Google has unveiled Ironwood, its seventh-generation Tensor Processing Unit (TPU), at the Google Cloud Next 2025 conference. Purpose-built for AI inference, Ironwood represents a monumental leap in computational power, scalability, and energy efficiency, placing Google at the forefront of AI infrastructure innovation. With capabilities far surpassing the world's fastest supercomputer, Ironwood is set to redefine how large-scale AI models operate.

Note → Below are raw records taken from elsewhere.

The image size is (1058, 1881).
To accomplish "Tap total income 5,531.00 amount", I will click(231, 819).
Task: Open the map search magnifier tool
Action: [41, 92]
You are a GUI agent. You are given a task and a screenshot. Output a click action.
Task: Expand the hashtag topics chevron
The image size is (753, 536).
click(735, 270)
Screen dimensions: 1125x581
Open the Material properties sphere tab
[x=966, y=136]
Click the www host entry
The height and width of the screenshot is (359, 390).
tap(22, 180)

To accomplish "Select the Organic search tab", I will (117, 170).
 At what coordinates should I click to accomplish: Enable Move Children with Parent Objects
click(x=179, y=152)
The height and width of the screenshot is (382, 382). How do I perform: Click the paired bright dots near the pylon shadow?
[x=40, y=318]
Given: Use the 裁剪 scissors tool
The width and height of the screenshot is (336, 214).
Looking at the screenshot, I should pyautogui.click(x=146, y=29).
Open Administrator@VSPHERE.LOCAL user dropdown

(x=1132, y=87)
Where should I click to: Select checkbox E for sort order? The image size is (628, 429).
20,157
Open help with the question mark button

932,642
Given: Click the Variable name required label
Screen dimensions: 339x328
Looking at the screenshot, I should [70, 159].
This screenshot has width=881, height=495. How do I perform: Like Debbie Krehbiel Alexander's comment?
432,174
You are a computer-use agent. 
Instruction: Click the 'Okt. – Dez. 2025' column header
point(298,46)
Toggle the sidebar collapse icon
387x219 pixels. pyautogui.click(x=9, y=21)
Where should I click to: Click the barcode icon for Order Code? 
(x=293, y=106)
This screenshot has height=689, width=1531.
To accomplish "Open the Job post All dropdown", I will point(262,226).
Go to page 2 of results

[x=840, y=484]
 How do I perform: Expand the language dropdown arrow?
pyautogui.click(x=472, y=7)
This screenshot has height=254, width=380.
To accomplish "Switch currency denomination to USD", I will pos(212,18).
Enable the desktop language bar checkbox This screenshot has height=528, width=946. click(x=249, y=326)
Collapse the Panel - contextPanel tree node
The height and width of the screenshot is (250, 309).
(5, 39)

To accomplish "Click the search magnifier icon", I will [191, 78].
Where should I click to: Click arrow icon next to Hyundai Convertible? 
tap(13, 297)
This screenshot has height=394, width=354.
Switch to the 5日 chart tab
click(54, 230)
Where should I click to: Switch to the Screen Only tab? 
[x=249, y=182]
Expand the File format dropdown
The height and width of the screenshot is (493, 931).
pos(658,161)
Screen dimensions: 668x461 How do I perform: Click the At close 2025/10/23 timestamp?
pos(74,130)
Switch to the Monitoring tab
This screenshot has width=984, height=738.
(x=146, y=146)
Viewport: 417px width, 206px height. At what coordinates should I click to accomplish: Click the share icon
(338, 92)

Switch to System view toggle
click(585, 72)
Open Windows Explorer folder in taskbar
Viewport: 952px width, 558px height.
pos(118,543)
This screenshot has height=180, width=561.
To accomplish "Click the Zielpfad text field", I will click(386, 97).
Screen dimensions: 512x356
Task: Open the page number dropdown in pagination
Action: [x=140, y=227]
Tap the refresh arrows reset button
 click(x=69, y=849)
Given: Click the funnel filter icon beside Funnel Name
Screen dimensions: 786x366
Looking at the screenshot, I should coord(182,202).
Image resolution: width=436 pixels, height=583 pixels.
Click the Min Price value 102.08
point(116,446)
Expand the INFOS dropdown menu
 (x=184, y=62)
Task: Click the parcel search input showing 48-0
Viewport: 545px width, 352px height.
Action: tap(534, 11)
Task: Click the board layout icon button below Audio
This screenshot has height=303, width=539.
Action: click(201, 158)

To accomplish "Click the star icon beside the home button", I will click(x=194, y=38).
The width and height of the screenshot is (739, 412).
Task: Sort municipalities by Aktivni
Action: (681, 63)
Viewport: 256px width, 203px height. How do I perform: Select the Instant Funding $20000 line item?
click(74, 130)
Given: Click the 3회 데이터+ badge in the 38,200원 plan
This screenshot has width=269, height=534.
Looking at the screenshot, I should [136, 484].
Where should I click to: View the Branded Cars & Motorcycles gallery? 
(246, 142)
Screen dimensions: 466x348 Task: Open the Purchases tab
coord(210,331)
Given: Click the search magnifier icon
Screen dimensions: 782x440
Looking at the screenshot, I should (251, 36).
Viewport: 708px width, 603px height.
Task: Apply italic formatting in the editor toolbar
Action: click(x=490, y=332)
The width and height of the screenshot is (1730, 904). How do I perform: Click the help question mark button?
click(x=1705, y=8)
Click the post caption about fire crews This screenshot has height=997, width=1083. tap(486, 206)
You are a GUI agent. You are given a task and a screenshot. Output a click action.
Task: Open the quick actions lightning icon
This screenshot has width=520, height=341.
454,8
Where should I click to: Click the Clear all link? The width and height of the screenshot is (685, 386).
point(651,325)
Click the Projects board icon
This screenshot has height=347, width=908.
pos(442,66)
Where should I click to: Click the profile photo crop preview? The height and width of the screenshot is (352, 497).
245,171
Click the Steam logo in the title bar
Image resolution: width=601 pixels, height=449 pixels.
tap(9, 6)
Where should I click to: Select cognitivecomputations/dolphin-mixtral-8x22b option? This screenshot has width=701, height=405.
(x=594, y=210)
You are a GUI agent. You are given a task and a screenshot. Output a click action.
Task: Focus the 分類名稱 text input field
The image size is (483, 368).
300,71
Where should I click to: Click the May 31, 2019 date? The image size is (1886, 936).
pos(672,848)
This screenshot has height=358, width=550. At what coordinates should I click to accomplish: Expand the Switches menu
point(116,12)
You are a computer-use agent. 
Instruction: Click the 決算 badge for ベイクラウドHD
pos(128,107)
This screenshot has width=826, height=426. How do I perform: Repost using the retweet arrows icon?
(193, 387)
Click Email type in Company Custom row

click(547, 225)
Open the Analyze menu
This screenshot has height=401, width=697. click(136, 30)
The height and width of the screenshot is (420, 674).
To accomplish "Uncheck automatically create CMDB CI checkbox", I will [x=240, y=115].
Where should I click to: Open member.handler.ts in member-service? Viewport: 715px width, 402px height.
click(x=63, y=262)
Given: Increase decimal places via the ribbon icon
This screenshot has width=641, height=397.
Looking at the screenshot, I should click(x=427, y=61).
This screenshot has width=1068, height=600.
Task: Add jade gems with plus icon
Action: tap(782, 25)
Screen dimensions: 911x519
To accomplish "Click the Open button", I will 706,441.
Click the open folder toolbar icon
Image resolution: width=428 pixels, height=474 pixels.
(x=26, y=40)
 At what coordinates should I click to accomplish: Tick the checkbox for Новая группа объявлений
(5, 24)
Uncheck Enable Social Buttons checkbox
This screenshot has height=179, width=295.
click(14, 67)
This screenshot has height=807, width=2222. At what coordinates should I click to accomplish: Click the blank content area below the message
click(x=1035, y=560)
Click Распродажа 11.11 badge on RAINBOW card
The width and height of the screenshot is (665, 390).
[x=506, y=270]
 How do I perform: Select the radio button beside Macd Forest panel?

Ironwood offers 42.5 Exaflops of performance in its largest configuration (9,216 chips per pod), making it 24x more powerful than the El Capitan supercomputer, which delivers 1.7 Exaflops. Each individual chip boasts 4,614 TFLOPs, enabling ultra-fast processing for AI workloads across industries
Each chip includes 192 GB of High Bandwidth Memory (HBM)—six times more than its predecessor, Trillium—allowing faster processing of larger models and datasets. HBM bandwidth reaches 7.2 TBps per chip, ensuring rapid data access and reducing latency during memory-intensive tasks.
Ironwood delivers twice the performance per watt compared to Trillium, leveraging advanced liquid cooling solutions to sustain heavy workloads efficiently. It is nearly 30x more power-efficient than Google’s first Cloud TPU from 2018.
The TPU features an improved Inter-Chip Interconnect (ICI) bandwidth of 1.2 Tbps bidirectional, enabling faster communication between chips for distributed training and inference.
Ironwood ushers in what Google calls the “Age of Inference,” where AI models proactively generate insights and interpretations rather than merely responding to queries. It is optimized for thinking models, including Large Language Models (LLMs) and Mixture of Experts (MoEs), which require massive parallel processing and efficient memory access.